Skip to content

Pyligent/Inc5000_Data_Viz_Project

Repository files navigation

Exploring Inc. Magazine's 2018 fastest growing private companies in America

Data Visualization Website: https://inc2018-dataviz-tj.herokuapp.com

incpic

Exploring Inc. Magazine's 2018 5000 fastest growing private companies in United States

Table of Contents


Data Source

  • Inc. Magazine has published the fastest growing private companies ranking list every year. The full data sets are hosted in the data.world.

Project Overview

  • Data Storage : PostgreSQL
  • Workflow Engine (WFE): Flask Web Server/SQLAchemy/Python
  • Web Application/GUI : HTML/CSS, JavaScript,D3,Leaflet.js
  • Production Deployment on Heroku.com: (https://inc2018-dataviz-tj.herokuapp.com)
  • Product : Interactive Web Data Journalism Visualization, JSON format API data for INC 5000 data

1. Data Extract and Load

  • CSV formatted Data downloaded from the data.world
  • Local :Using python/SQLAchemy/psycopg2 to Extract out(GitHub)/Load into(GitHub) the PostgreSQL database
  • Deployment: Will use the PostgreSQL DB on the heroku.com. The database initialization script(initdb.py) is here
  • Flask Webserver will provide the JSON format API data

2. Workflow Engine and JSON API format

  • Using the Flask Web server/SQLAchemy/Python to create the API route and JSON data for data visualization

  • Flask API JSON Data Route: (app.py)

    • @app.route("/2018metadata")
      Return Full Inc2018 5000 JSON Metadata

    • @app.route("/2018metadata/pages/")
      Return Inc2018 5000 JSON Metadata by page, when num=0 return full data

    • @app.route("/2018metadata/<filter_name>")
      Return filtered Inc2018 5000 JSON Metadata

    • @app.route("/2018metadata/plot/<plot_name>")
      Return filtered Inc2018 5000 JSON Metadata for plotting

    • @app.route("/rank/<ranking_number>")
      Return ranking query JSON data

    • @app.route("/state_s/<state_s>")
      Return State query JSON data

    • @app.route("/state_l/<state_l>/<page_num>") Return State long name data by page

    • @app.route("/city/< city>/<page_num>") Return city data by page

    • @app.route("/years_on/<yrs_on_list>")
      Return years on the list query JSON data

    • @app.route("/years_on/<yrs_on_list>/<page_num>")
      Return years on the list query JSON data by page

    • @app.route("/founded_year/< founded>")
      Return founded year query JSON data

    • @app.route("/founded_year/< founded>/<page_num>")
      Return founded year query JSON data by page

    • @app.route("/industry/< industry>/<page_num>") Return industry data by page

    • @app.route("/industry_growth_rev") Return growth/revenue data groupby industry

    • @app.route("/topten_cities") Return top ten cities

    • @app.route("/topten_companies") Return the top ten companies

    • @app.route("/growth_rev_state") Return growth/revenue data groupby states

  • API JSON Data Format
    json_format

3. Data Visualization

  • Explore the Geo-location relation with the fastest growing private companies.

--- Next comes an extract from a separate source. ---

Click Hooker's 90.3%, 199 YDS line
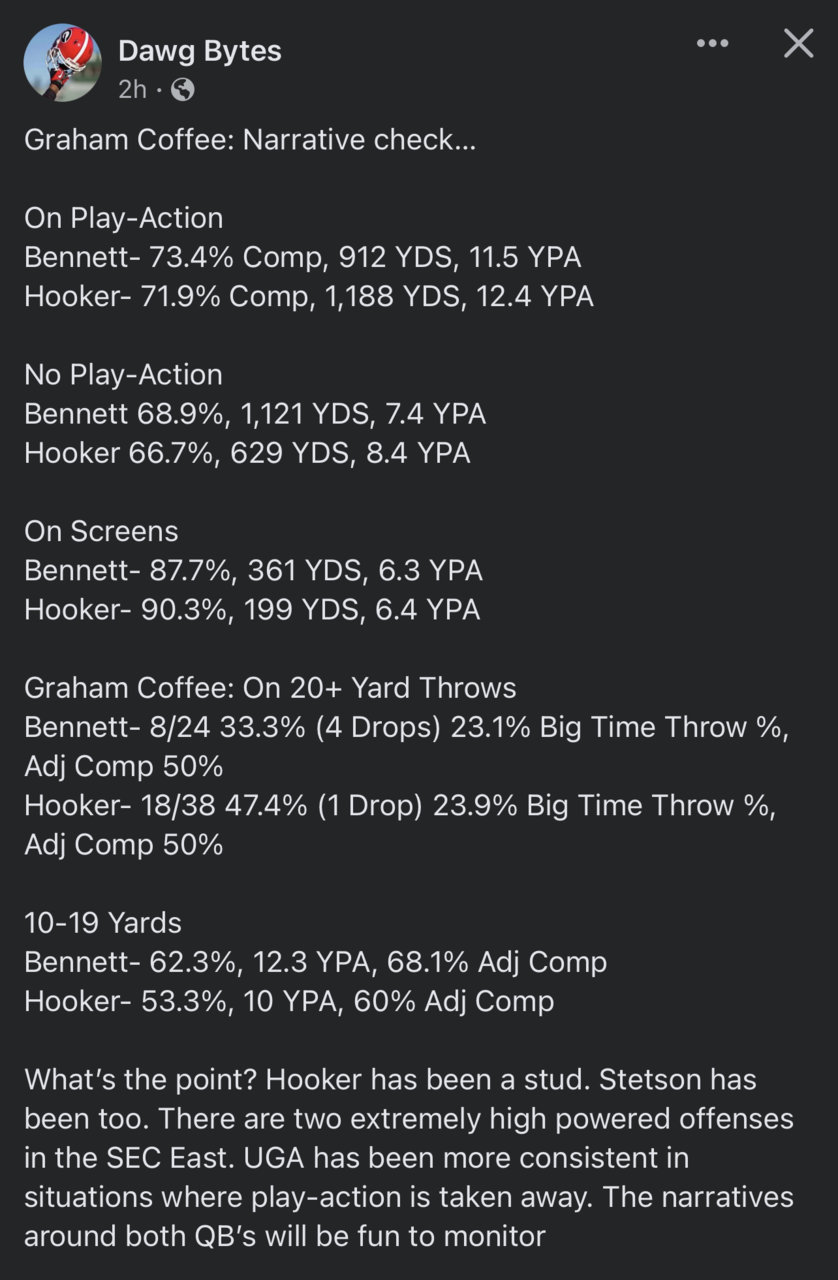The width and height of the screenshot is (838, 1280). [x=252, y=609]
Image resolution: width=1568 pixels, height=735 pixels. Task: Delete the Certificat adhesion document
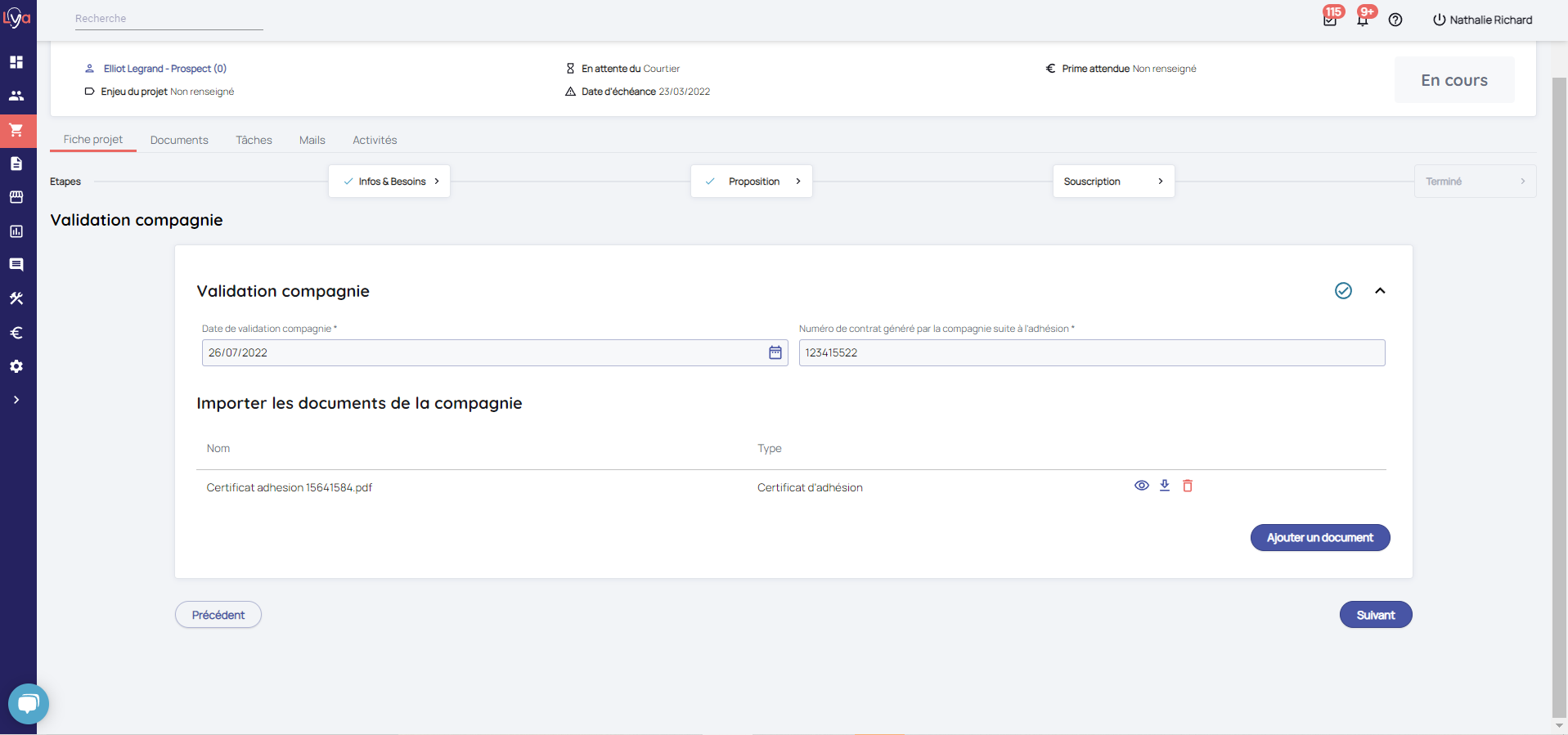[x=1188, y=486]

    • States views of the companies
    • City views of companies
    • Industry-related views of companies
    • Revenues-related views of companies
    • Distribution companies by different filters
  • Explore the individual company information

    • Visualization the company basic information
    • Headcount/Revenue/Years on the list/CEO
    • Website information

4. Data Visualization Website and Dashboard

  • Dashboard

    • Overview the whole dataset:Geo Information/Industry Information/Top Cities and Top companies
    • Full List dash
  • Company Profiles

    • Choose the rank/city/state/founded year and years-on-list to get detailed information profiles
  • Industry Charts

    • Choose the industry sector/city/state/founded year and years-on-list to get industry-based growth and revenue information industry
  • Location Charts

    • Choose the city/state/founded year and years-on-list to get loaction-based information location
  • Table List

    • Choose the industry/city/state/founded year and years-on-list to full raw data table by page table
  • Maps

    • Display all Geo information and related Growth and Revenue information map

5. Deployment Notes

  • Initialization Database: Set the primary key before the deployment.

    - $heroku pg:pgql
    - $ALTER TABLENAME ADD PRIMARY KEY (key_name);
    
    
  • PostgreSQL Heroku deployment

    Create postgreSQL db
    - $heroku addons:create heroku-postgresql:hobby-dev
    - $heroku pg:info
    Push local DB into Heroku
    -$ heroku pg:push mylocaldb HEROKU_POSTGRESQL_MAGENTA --app APPNAME
    
  • Connecting to Python

    • To use PostgreSQL as your database in Python applications you will need to use the psycopg2 package.
    import os
    import psycopg2
    DATABASE_URL = os.environ['DATABASE_URL']
    conn = psycopg2.connect(DATABASE_URL, sslmode='require')
    
  • Fully Test on all browsers: Safari/Chrome/Firefox/IE to solve the compatiable issues

  • Git Process

  - git add .
  - git commit -am "note"
  - git push
  - git push heroku master